Pedro Hernández, dueño de sus carros, vecino de Los Ángeles, en su nombre y en el de su compañero de cuadrilla, don Alonso de Alfaro, recibió en arrendamiento de Manuel Rodríguez de Maya, vecino de Jalapa, una estancia de ganado en la milpa que llaman de Juan Martín, en esta provincia, para comedero y pasto de sus boyadas, durante tres años y al precio de 45 pesos anuales de oro común.

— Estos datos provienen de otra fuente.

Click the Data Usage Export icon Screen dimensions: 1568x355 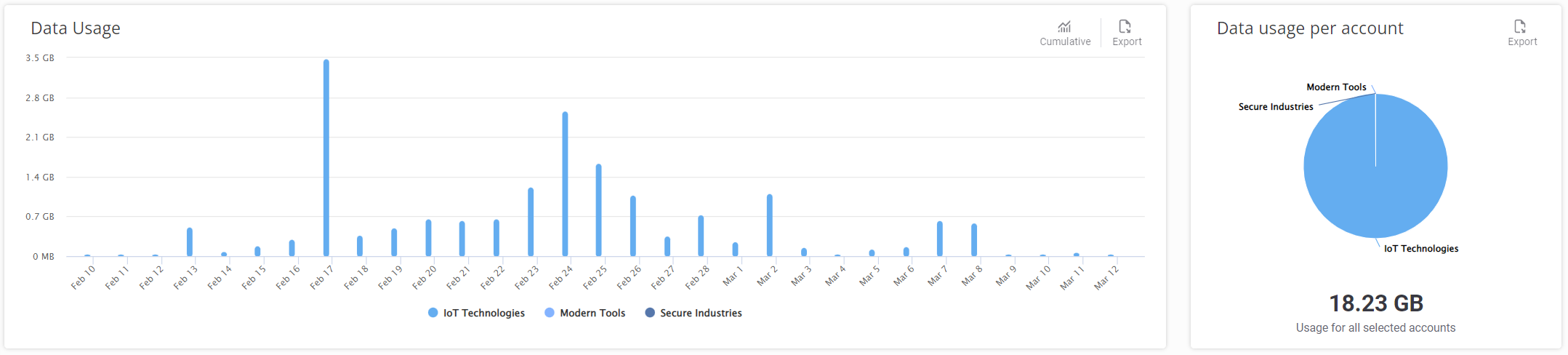pyautogui.click(x=1125, y=28)
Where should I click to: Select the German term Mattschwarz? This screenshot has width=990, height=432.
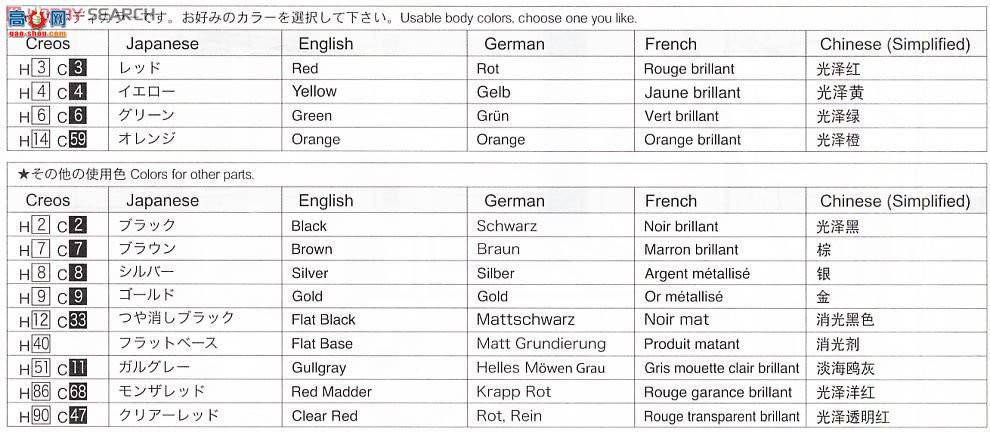point(525,320)
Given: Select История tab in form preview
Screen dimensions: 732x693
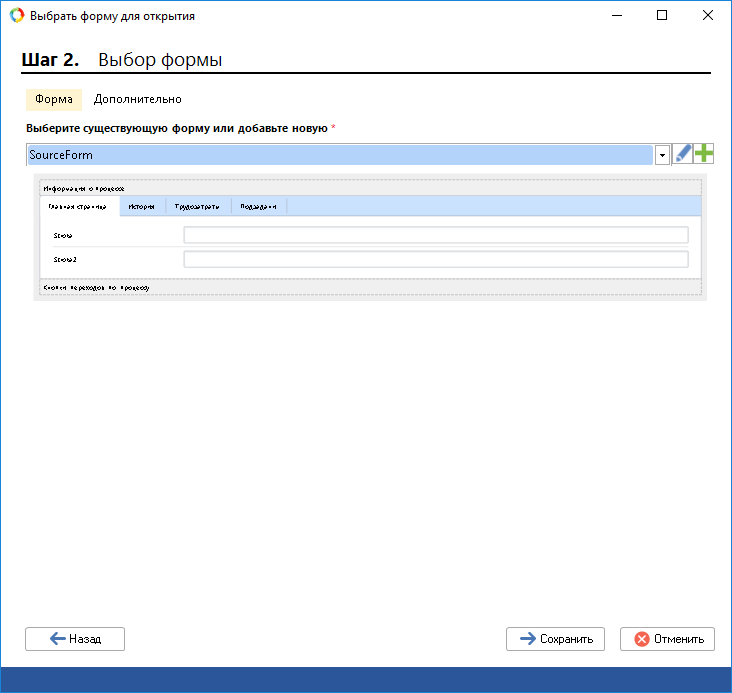Looking at the screenshot, I should tap(141, 206).
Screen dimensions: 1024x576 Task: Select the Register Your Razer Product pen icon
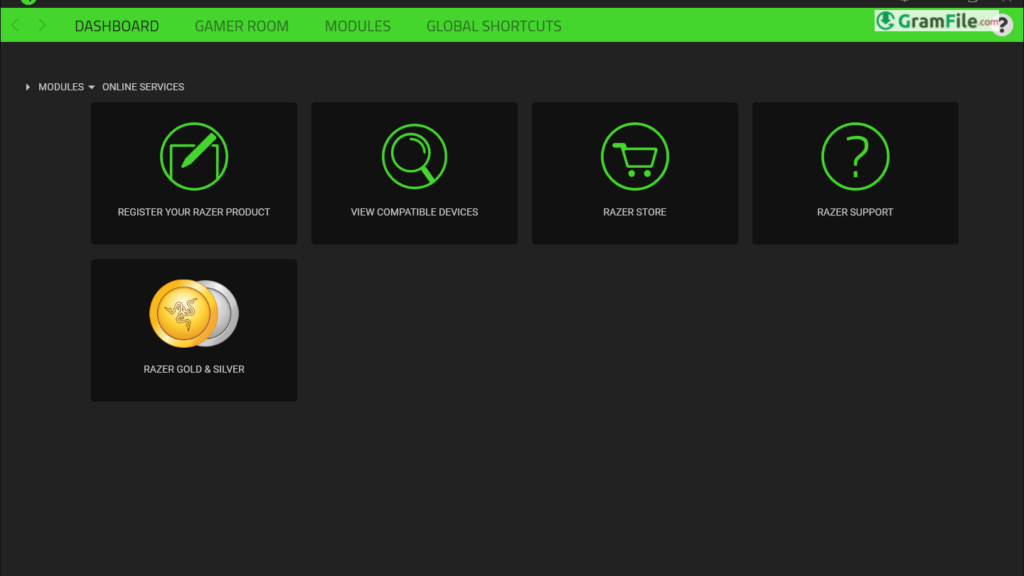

Ante el Juez Payo Patiño Dávila, Corregidor de Tequila, parecieron Pedro Hernández y Rodrigo Buzon, registraron 480 reses, toros y novillos y 40 vacas y juraron no llevar más.\n
Pedro Hernández, mercader, residente en esta provincia de Jalapa, se obligó a pagar a Miguel de Aviñón, vecino del ingenio de [San Miguel] Almolonga, 325 pesos de oro común los cuales son por razón de otros tantos que le prestó en reales de contado, y los dará seis meses después de la fecha de esta escritura.
Pedro Hernández, natural de Sevilla, en virtud de la muerte de su esposa, dejó a su hija recién nacida en poder de María de Arellano, vecina de Jalapa, para que la cuida y alimente como si fuese hija propia y la tenga por tal.
María Hernández, india natural de Jalapa, mediante Pedro Hernández, intérprete, vende a Juan Pérez, estante en Jalapa, un solar para casa en este pueblo, al precio de 16 pesos de oro común.
Pedro Hernández, residente en esta provincia, vende a Juan de Quiróz, vecino de esta provincia, nueve piezas de esclavos negros de diferentes nombres y edades, los siete de ellos angoleños y dos de Los Ríos por el precio de 425 pesos de oro común cada uno.
Juan de Quiróz, vecino de la provincia de Jalapa, se obliga a pagar a Francisco López Enríquez o a Pedro Hernández, su apoderado, 3 825 pesos de oro común, a plazos, por razón y precio de nueve piezas de esclavos negros.
Pedro Hernández vende a Rodrigo Hernández, vecino de Jalapa, una negra de nación Angola, llamada María, de unos 20 años de edad, por el precio de 450 pesos de oro común.
Pedro Hernández, con poder de Francisco López Enríquez, vende a Francisco Ortiz, vecino de México, un negro esclavo, bozal, de nación Angola, con una llaga en la canilla, de 20 años de edad, poco más o menos, por el precio de 300 pesos de oro común.
Pedro Hernández, con poder de Francisco López Enríquez, vende a Melchor González y a Martín de la Parada, vecinos de Jalapa, dos esclavos negros de nación Angola, por precio de 430 pesos cada pieza.